Era quase esperado que seu primeiro filme fosse, como Tatuagem, um jorro, um expulsar de antigos fantasmas.

Tatuagem volta a 1978 para situar a república onde abriga toda a diversidade homossexual do mundo. Faz dela um lugar gay, quer dizer, alegre. Mas tenso também.

Estamos na ditadura. Mas o pior não vem disso: o homossexual é forçado a criar um submundo, que tem do poético e do sórdido, como modo de sobreviver aos preconceitos e provocações.

O filme tem um traço do último Pasolini, fesceninamente agressivo, agrupando corpos heterogêneos, produzindo um desfile de fantasmas que, no entanto, se opõem a algo de morto na vida da cidade, introduzindo subitamente a beleza num musical horrível.

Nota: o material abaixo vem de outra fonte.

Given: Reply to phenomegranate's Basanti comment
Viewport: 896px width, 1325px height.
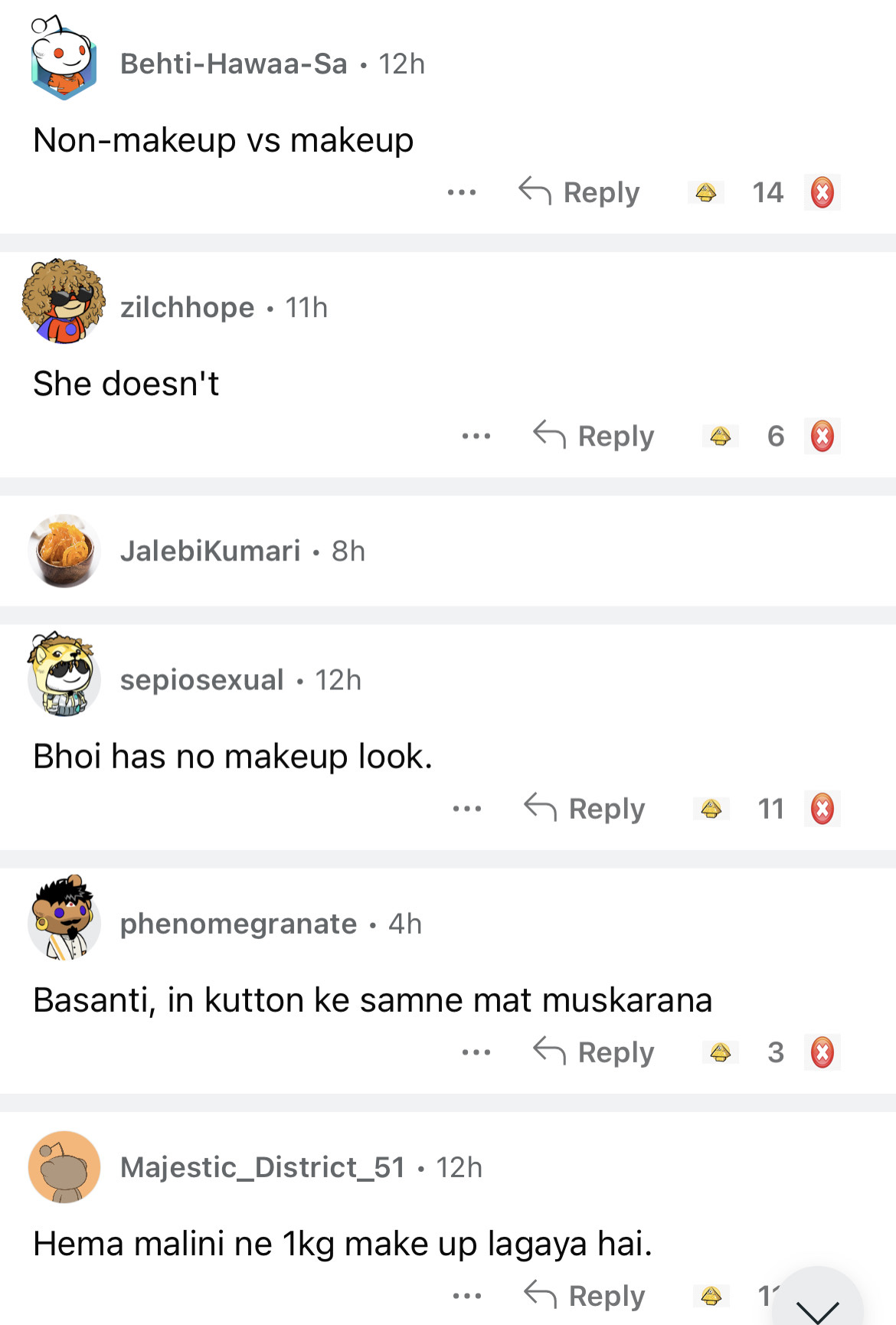Looking at the screenshot, I should pyautogui.click(x=594, y=1052).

Eu gosto do lado Pasolini, não gosto do Fellini, gosto menos, mas que importa? Hilton Lacerda se lança de cabeça em cada plano, e se sai bem. Filma uma relação amorosa homossexual e se sai bem, porque o faz com sinceridade e termina por convencer mesmo os céticos, como eu, de que poderia dar certo. Dá, porque é uma coisa apaixonada, verdadeira.

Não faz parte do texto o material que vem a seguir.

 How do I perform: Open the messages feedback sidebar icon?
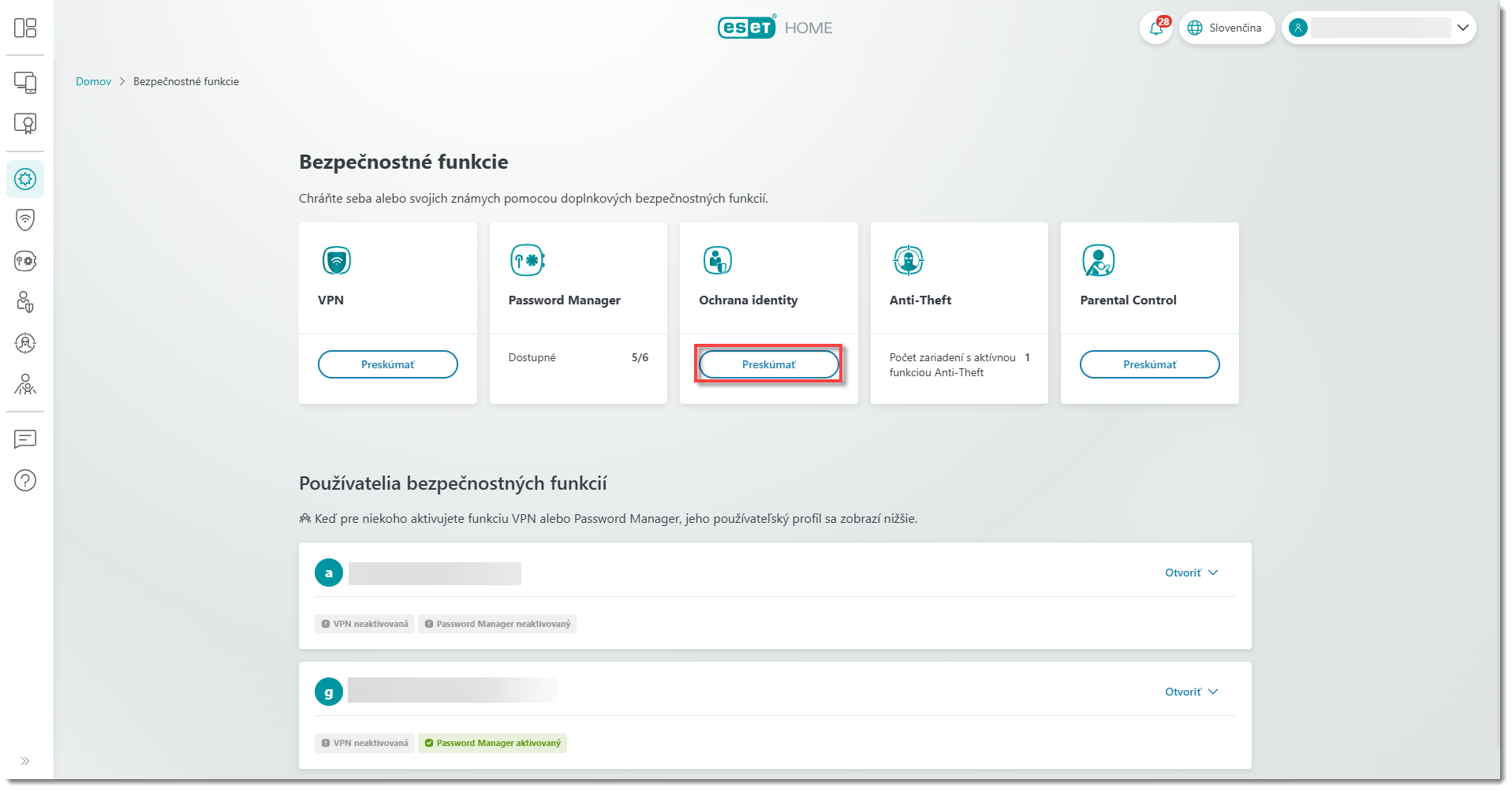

O filme é uma mistura de várias coisas. Há do bom e do menos bom. Mas é essa desigualdade que faz seu interesse, porque vem da inquietude.

Ao lado de que gostei muito colocaria a montagem, que introduz com tato as imagens envelhecidas.

Não curti muito o parti-pris fotográfico, muito escuro com frequência, como se faltasse luz.

E gosto dos momentos que se impõem pela insistência, como o gran finale, que eu comecei repudiando para depois sair entoando a musiquinha do TemCu.

É um filme de que saí com muitos espantos e poucas certezas. Uma delas é que Hilton Lacerda tem tudo para ser um cineasta complexo, vigoroso, inesperado.

Ah, claro, o primeiro Almodóvar está lá, claro. Isso tinha me escorregado da lembrança, mas estava registrado no blog do Egypto, com um texto muito mais preciso do que este aí, diga-se.

Ah,sim, e claro, não se vê este filme sem lembrar dos Dzi  Croquetes.

Mas uns Dzi Croquetes em versão mambembe, mais agressiva.

Nada, nada, nunca, que lembre o conformismo dominante.

Enfim, uma bela forma de acertar as contas com seus anjos e demônios, chutando a porta.

Dá para esperar pelo que vem por aí.

Cine Hollyúdi

Será essa a grafia?

E o autor do filme poderia sempre se perguntar sobre a grafia do cinema.

O filme cearense é bem primitivo. Mas tem um humor que lembra a TV brasileira de algumas décadas atrás, isto é, não é sórdido.

Repete-se muito e tal. Mas diverte o público simples. Tem uma singeleza interessante, apesar do palavreado que esteia o humor, mas insiste muito num linguajar supostamente local, no exotismo.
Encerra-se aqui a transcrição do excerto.